You probably already know that it’s not your fault but we’ll say it again: It Is Not Your Fault.  

What would your brother or sister say? Would they be angry if you happened to enjoy yourself one evening? Would they hold a grudge for that fight you had? Would they take issue with you getting some help for yourself? It’s likely you already know the answer but why don’t you talk to them and find out.   

It can also help to have someone trustworthy to talk to about everything and might be outside of your immediate family circle so they can focus on supporting you.   

What do I say to my brother or sister?  

Although the situation will change dynamics in your family, you don’t need to suddenly act differently around your sibling.
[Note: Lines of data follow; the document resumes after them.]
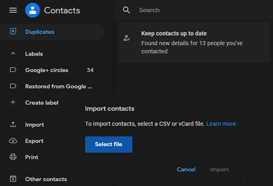Viewport: 273px width, 186px height.
Task: Click the Google+ circles label icon
Action: 13,70
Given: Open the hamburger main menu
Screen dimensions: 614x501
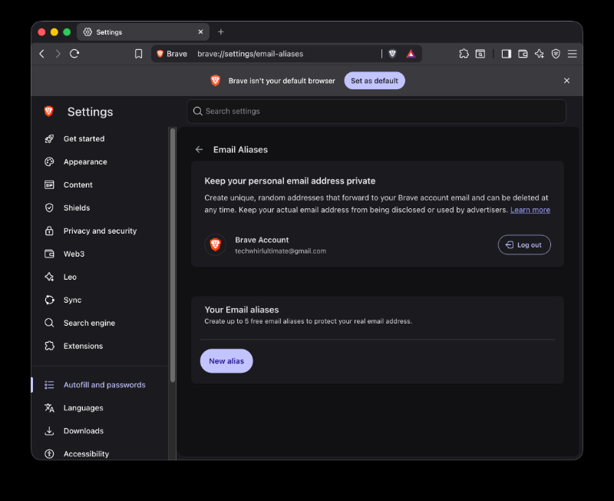Looking at the screenshot, I should [x=572, y=54].
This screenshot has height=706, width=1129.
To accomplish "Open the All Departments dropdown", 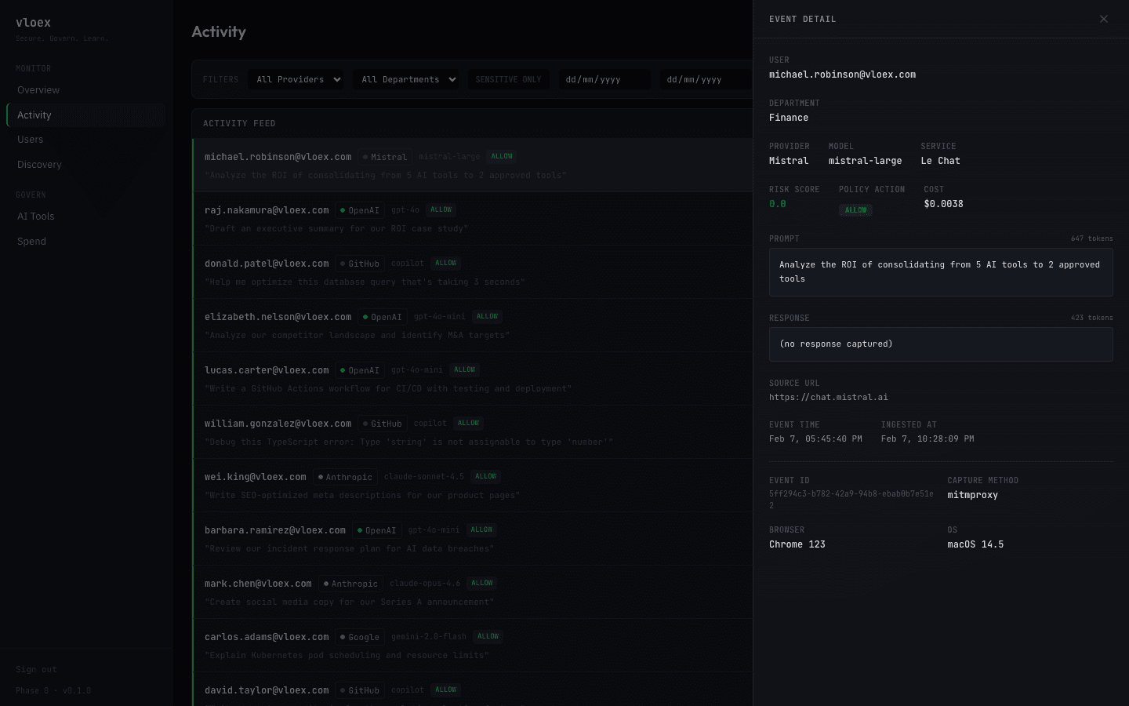I will (406, 79).
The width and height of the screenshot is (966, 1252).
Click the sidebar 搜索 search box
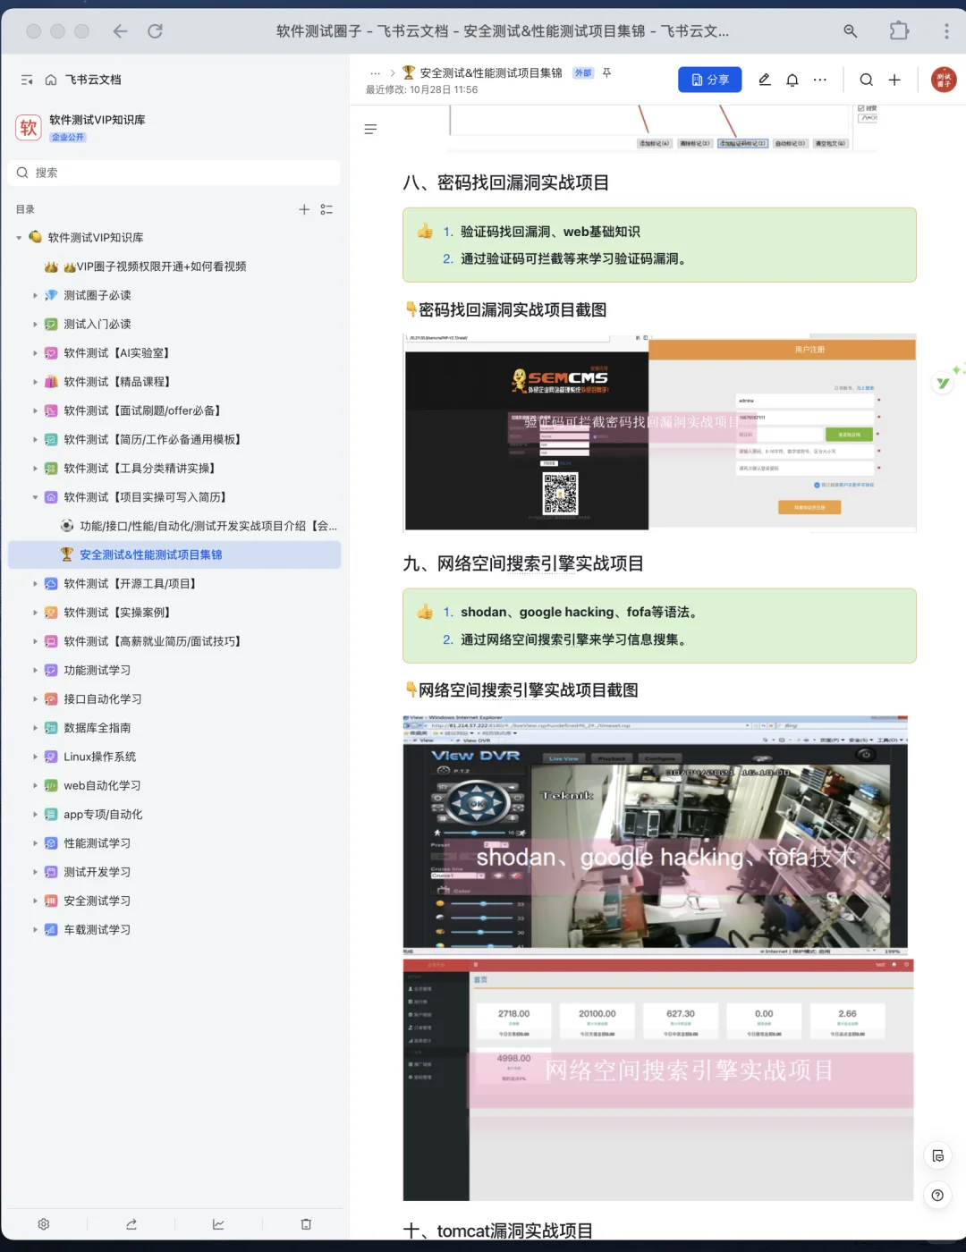(174, 172)
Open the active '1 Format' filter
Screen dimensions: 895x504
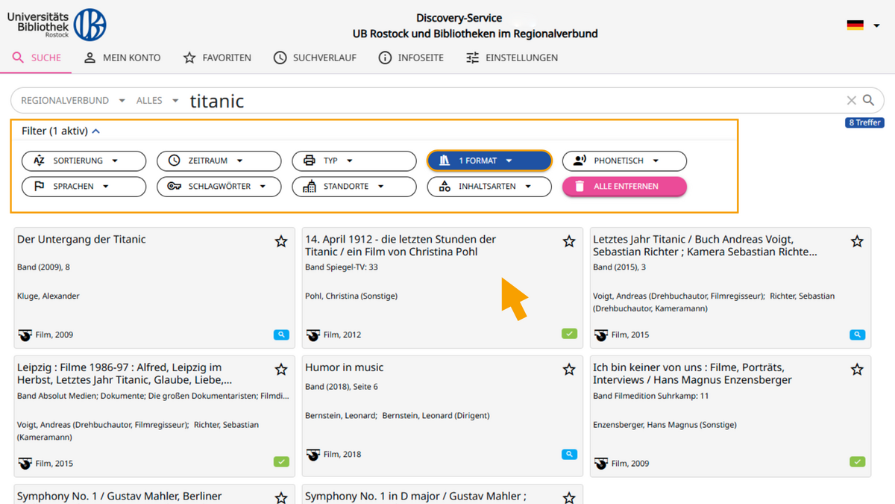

They’ll probably appreciate a bit of normality. The best thing you can do is just be there and spend time together in a way that’s natural for you both. Letting them know you’re there gives them permission to talk with you about the serious stuff without putting any pressure on. There’s nothing that you need be – other than yourself.    

Get yourself some help 

With everything going on, the people around you like your parents might be distracted and unable to give you the time or space you need to open up. Or you might feel that you don’t want to burden them. But you need to talk to someone who gets how things are for you.   

If there’s no one who can do that, or you want some professional support, you can speak to people at the following organisations: 

For more information and support, you can find out more at CanTeen here.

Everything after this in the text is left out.